Вслед за папой Васенькой Зинаида Ивановна в ту же больницу сиделкой (или, как говорили во времена Герасима Можаева, хожатой) устроилась. Впрочем, ее внимание к занятиям девочек нисколько не ослабло. Какой бы усталой она ни приходила, — обязательно интересовалась, как позанимались, что изучали, и на завтра домашние задания задавала.
Фая с Розой по-прежнему стирали и гладили, а еще шитьем на дому зарабатывали.
И даже мама Вера устроилась, вернее, работа сама к ней пришла. Однажды во флигелек человек в кожаной куртке постучал, а дома только и были Кузьминишна с мамой Верой и девочками, потому и открывать не хотели, — боялись. Но человек не уходил, громко в дверь колотил, ждал, прислушивался, опять колошматил. Пришлось отпирать. Он сердито приказал всем из комнат выйти, и, оглядев всех пятерых, скомандовал маме Вере следовать за ним к товарищу Горскому. Мама Вера обмерла, задрожала, но пошла.

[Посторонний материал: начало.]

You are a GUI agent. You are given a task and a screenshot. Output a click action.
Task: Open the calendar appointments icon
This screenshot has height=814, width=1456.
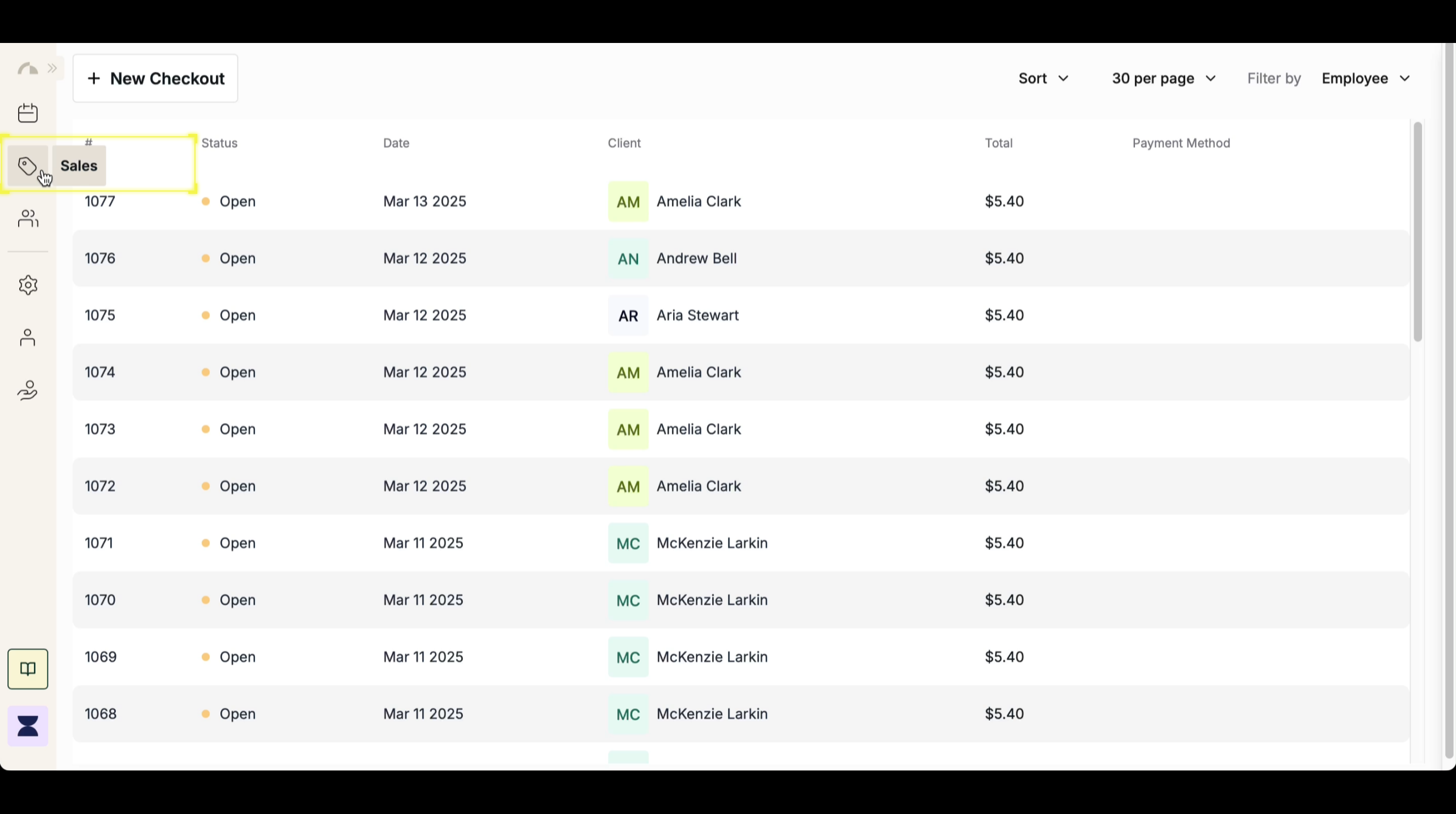(28, 112)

Девочки с Кузьминишной ни живы ни мертвы на кухне засели, даже Машенька не плакала. И только тогда разревелась, когда мама цела-невредима вернулась и рассказала, что Горскому человек понадобился, чтобы с документами разбираться. Он далеко ходить не стал, решил во флигельке грамотных поискать. Вот, узнавал, умеет ли мама Вера читать-писать, а узнав, что она грамотная, предложил ей со следующего дня на работу выходить. Она, хоть и с ужасом в душе, — но согласилась: отказаться было страшнее.

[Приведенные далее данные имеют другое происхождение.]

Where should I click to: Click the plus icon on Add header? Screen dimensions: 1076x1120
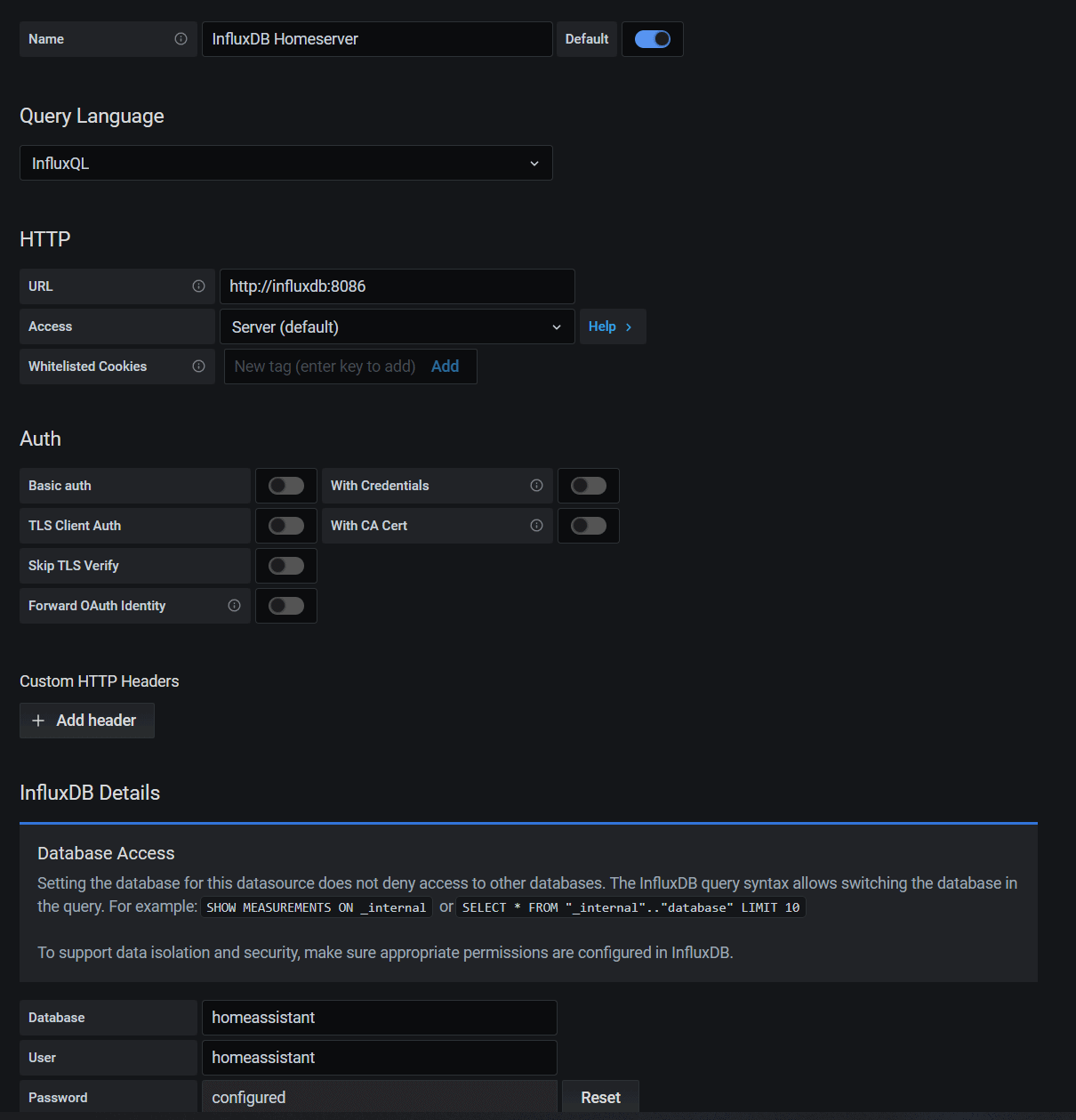point(39,720)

Первые рабочие дни давались ей тяжело. Мама Вера много плакала, сердилась и выговаривала на кухне папе Васеньке и Зинаиде Ивановне. Но никто ее не винил, — ждали, когда пообвыкнется (она же ни дня прежде не проработала). Со временем ее поведение выровнялось, так что она не только работы, — жизни меньше бояться стала, к прежнему благодушию вернулась. А скоро и про Советскую власть со значением рассуждала, и о товарище Горском с уважением отзывалась: везде неразбериха, голод, хаос, а он все понимает, ничего не боится, уверен, сдержан, спокоен. И видно, Горский ее как делопроизводителя тоже ценил, раз через месяц-другой приемщицей в промпункт (в бывшей лавке Широких) посадил, печати со штампами выдал и в анкете совслужащей записал. Тут уж мама Вера и вовсе приободрилась, расцвела: то сережки новые, то стрижка модная, то блузка шелковая. Хлеб вон только дорожает, цены растут, завтрашнего дня не угадаешь, а мама Вера скользит как рыбка в речке, — мудрая рыбка: и отлива не боится, и на удочку нейдет, и в сети не попадется. И Можаевым хорошо. Под боком у Горского, конечно, не забалуешь, а вроде и под его защитой, — у арки въезда всегда часовые, во дворе тихо. И у девочек книги для домашних занятий появились. Из библиотеки Широких. И каждый своим делом занят, и дома мир и спокойствие.